Oncology Unit, Macerata Hospital, via Santa Lucia 2, Macerata, Italy.
Department of Specialistic Clinical and Odontostomatological Sciences, Polytechnic University of Marche, Monte d'Ago, 60131, Ancona, Italy.
BioDrugs. 2019 Dec;33(6):613-620. doi: 10.1007/s40259-019-00382-1.
Breast cancer is the most frequent tumor in women. The recent advent of cyclin-dependent kinase (CDK) 4/6 inhibitors palbociclib and ribociclib has represented a major step forward for patients with hormone receptor-positive breast cancer. These two agents have showed similar efficacy in terms of breast cancer outcome but different cardiotoxic effects. In particular, ribociclib, but not palbociclib, has been associated with QT interval prolongation, and the mechanisms underlying this event are still unclear. In order to clarify such difference, we matched the candidate genes associated with QT interval prolongation with genes whose expression is altered following palbociclib or ribociclib treatment. We also investigated whether pharmacokinetic and pharmacodynamic characteristics, such as IC (hERG) [concentration of drug producing 50% inhibition (human ether-à-go-go related gene)] and maximum concentration (C), could justify the different effects on QT interval prolongation. Our results show that ribociclib, but not palbociclib, could act by down-regulating the expression of KCNH2 (encoding for potassium channel hERG) and up-regulating SCN5A and SNTA1 (encoding for sodium channels Nav1.5 and syntrophin-α1, respectively), three genes associated with long QT syndrome. Consistent with the cardiotoxicity induced by ribociclib, its IC (hERG)/free concentration (C) ratio is closer to the safety threshold than that of palbociclib. In summary, we hypothesize that the different cardiotoxicity associated with ribociclib and palbociclib could be due to the alteration of potassium and sodium channels induced by ribociclib. A better comprehension of the mechanisms of cardiac channelopathies and drug-induced QT interval prolongation will be fundamental to avoid serious and potentially lethal adverse events and, as a consequence, optimize the management of breast cancer patients.

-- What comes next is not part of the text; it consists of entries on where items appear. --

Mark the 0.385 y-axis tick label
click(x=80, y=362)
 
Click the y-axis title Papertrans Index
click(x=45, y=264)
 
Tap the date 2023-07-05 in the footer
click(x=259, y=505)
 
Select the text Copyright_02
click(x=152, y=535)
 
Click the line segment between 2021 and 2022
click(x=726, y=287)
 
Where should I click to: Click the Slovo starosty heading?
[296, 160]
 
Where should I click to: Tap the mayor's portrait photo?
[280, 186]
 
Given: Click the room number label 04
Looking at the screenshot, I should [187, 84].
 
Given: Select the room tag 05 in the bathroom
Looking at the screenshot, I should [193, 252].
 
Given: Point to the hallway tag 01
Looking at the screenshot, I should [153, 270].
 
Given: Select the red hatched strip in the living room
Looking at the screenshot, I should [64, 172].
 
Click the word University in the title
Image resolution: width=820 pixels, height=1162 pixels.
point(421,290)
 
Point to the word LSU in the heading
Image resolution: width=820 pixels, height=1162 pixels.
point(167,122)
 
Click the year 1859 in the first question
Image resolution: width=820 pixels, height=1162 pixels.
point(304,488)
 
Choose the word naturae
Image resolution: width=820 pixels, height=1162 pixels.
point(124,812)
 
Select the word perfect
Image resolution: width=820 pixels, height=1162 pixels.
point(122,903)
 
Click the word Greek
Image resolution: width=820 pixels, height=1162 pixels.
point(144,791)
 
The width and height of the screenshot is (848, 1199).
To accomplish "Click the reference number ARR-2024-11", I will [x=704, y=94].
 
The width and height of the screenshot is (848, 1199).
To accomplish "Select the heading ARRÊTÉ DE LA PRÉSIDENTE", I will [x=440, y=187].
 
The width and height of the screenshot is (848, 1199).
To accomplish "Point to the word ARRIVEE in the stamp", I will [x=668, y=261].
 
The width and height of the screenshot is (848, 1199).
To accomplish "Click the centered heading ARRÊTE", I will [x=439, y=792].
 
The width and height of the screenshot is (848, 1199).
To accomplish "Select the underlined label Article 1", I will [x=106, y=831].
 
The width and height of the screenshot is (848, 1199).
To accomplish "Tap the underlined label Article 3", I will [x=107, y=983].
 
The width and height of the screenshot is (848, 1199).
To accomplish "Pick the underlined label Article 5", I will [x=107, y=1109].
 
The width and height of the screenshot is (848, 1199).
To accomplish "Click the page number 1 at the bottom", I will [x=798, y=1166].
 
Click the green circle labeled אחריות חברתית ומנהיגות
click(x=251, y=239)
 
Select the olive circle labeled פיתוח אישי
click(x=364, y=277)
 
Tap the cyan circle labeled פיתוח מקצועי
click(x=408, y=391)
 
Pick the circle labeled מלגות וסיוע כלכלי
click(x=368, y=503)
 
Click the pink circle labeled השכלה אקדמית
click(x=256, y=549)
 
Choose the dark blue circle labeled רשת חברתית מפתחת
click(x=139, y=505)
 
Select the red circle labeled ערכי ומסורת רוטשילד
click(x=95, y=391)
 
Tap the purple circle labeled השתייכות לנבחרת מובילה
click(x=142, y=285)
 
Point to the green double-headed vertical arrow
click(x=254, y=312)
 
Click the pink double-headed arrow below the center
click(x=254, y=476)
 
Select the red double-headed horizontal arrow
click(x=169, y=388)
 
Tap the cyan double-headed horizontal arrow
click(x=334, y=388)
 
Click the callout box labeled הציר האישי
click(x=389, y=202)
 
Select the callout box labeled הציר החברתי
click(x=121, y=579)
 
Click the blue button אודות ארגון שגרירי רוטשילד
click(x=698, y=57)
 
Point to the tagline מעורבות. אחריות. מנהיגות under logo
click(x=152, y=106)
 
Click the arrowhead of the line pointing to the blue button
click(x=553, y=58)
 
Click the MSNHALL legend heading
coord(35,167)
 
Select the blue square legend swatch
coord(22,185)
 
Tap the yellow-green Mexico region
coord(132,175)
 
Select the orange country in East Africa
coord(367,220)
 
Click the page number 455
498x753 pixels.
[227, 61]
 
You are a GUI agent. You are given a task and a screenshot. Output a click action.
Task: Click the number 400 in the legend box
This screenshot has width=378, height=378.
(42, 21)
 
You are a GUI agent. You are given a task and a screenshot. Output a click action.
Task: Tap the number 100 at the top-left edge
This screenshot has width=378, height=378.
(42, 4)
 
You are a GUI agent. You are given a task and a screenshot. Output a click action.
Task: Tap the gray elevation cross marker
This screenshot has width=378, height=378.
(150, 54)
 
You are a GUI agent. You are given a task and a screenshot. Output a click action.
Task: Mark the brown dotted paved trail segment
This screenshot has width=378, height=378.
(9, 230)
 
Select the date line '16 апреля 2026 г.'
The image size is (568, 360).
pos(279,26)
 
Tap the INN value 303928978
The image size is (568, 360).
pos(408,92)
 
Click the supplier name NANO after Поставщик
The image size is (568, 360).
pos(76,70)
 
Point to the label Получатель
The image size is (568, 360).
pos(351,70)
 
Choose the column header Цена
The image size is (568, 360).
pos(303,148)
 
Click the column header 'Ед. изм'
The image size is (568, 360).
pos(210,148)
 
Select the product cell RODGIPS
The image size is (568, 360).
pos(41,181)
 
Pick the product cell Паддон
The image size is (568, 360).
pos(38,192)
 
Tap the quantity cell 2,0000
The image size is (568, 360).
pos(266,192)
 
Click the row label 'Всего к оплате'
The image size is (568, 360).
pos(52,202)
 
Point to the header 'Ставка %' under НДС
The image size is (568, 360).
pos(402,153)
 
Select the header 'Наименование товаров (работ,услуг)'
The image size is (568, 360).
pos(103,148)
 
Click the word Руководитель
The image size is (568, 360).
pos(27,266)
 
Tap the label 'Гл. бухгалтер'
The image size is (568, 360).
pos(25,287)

乳腺癌是女性最常见的肿瘤。最近,细胞周期蛋白依赖性激酶(CDK)4/6 抑制剂哌柏西利和瑞博西利的出现代表了激素受体阳性乳腺癌患者的重大进展。这两种药物在乳腺癌结局方面具有相似的疗效,但心脏毒性作用不同。特别是,瑞博西利而不是哌柏西利与 QT 间期延长有关,其潜在机制尚不清楚。为了阐明这种差异,我们将与 QT 间期延长相关的候选基因与哌柏西利或瑞博西利治疗后表达改变的基因相匹配。我们还研究了药代动力学和药效学特征,如 hERG 抑制浓度(IC)[产生 50%抑制的药物浓度(人 Ether-a-go-go 相关基因)]和最大浓度(C)是否可以解释对 QT 间期延长的不同影响。我们的研究结果表明,瑞博西利而非哌柏西利可能通过下调 KCNH2(编码钾通道 hERG)的表达和上调 SCN5A 和 SNTA1(编码钠通道 Nav1.5 和连接蛋白-α1)的表达来发挥作用,这三个基因与长 QT 综合征有关。与瑞博西利引起的心脏毒性一致,其 IC(hERG)/游离浓度(C)比值比哌柏西利更接近安全阈值。总之,我们假设瑞博西利和哌柏西利相关的不同心脏毒性可能是由于瑞博西利引起的钾和钠通道改变所致。更好地理解心脏通道病和药物引起的 QT 间期延长的机制对于避免严重且潜在致命的不良事件至关重要,并可优化乳腺癌患者的管理。